In a BBC Panorama programme in 2009, the documentary makers travelled to China and all round the world to examine alleged stem cell treatment for blindness.
The film followed the progress of a Northern Ireland family whose daughter was left almost blind from a condition known as septo-optic dysplasia.
The family were understandably distraught and tried hard to find a cure for their child, as all loving families would. Thousands of pounds were raised for a treatment in China.
The programme’s presenter Darragh MacIntyre talked to some of the world’s foremost experts in stem cell treatment who said that some of the treatments being offered in parts of the world for such conditions could not work.
The documentary raised the troubling problem of people in terrible situations being exploited by potential ‘quack’ cures.
Now the respected British Medical Journal (BMJ) has said that crowdfunding appeals for cancer treatment are fuelling the use of such alternative quack therapies’. About £8 million has been raised for alternative treatments on UK crowdfunding sites since 2012, according to figures published in journal.
Michael Marshall, of the anti-pseudoscience charity The Good Thinking Society, said: “We are concerned that so many UK patients are raising huge sums for treatments which are not evidence-based and which in some cases may even do them harm.”
This is a grave problem, in which public goodwill, even at times sentimentality, meets exploitation.
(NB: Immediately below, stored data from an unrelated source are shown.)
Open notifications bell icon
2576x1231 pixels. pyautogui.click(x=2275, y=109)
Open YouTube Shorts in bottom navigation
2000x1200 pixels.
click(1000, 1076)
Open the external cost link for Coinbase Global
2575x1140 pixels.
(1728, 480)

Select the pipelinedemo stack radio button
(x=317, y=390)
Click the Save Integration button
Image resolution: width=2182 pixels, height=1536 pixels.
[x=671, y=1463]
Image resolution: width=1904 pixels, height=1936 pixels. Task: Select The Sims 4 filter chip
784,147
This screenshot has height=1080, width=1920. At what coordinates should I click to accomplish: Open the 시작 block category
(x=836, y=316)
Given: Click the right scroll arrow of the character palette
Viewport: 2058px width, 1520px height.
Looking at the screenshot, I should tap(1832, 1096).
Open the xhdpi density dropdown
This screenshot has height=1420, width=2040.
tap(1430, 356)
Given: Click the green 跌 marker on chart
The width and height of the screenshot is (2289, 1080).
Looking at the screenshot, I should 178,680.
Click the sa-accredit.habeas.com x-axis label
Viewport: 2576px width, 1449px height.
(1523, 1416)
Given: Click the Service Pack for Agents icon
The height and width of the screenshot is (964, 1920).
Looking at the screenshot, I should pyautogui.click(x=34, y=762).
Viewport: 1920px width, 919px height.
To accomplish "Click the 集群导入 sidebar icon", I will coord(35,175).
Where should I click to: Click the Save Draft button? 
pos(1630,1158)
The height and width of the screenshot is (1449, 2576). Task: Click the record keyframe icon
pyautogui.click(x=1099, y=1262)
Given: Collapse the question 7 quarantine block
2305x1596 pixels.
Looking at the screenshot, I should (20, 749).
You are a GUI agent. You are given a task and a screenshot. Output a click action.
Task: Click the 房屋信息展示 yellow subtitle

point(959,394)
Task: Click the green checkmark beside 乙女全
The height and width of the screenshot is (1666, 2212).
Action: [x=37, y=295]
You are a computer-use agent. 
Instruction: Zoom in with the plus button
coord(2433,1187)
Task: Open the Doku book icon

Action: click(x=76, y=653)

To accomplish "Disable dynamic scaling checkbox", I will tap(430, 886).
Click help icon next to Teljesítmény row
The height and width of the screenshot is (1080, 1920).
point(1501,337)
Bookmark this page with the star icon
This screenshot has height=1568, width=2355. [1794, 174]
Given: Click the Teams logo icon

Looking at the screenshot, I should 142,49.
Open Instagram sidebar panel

It should be a very serious offence to exploit charitable giving, but that is almost impossible to police globally.
Charity is often vulnerable to bad people because there is so much kindness involved. The very fact that most charities are beyond reproach adds to the sense of trust and means that people want to give, rather than to ask probing questions.
It is, as the experts who have raised this matter suggest, a key next step that sites such as JustGiving and GoFundMe vet cancer appeals to stop patients and donors being exploited.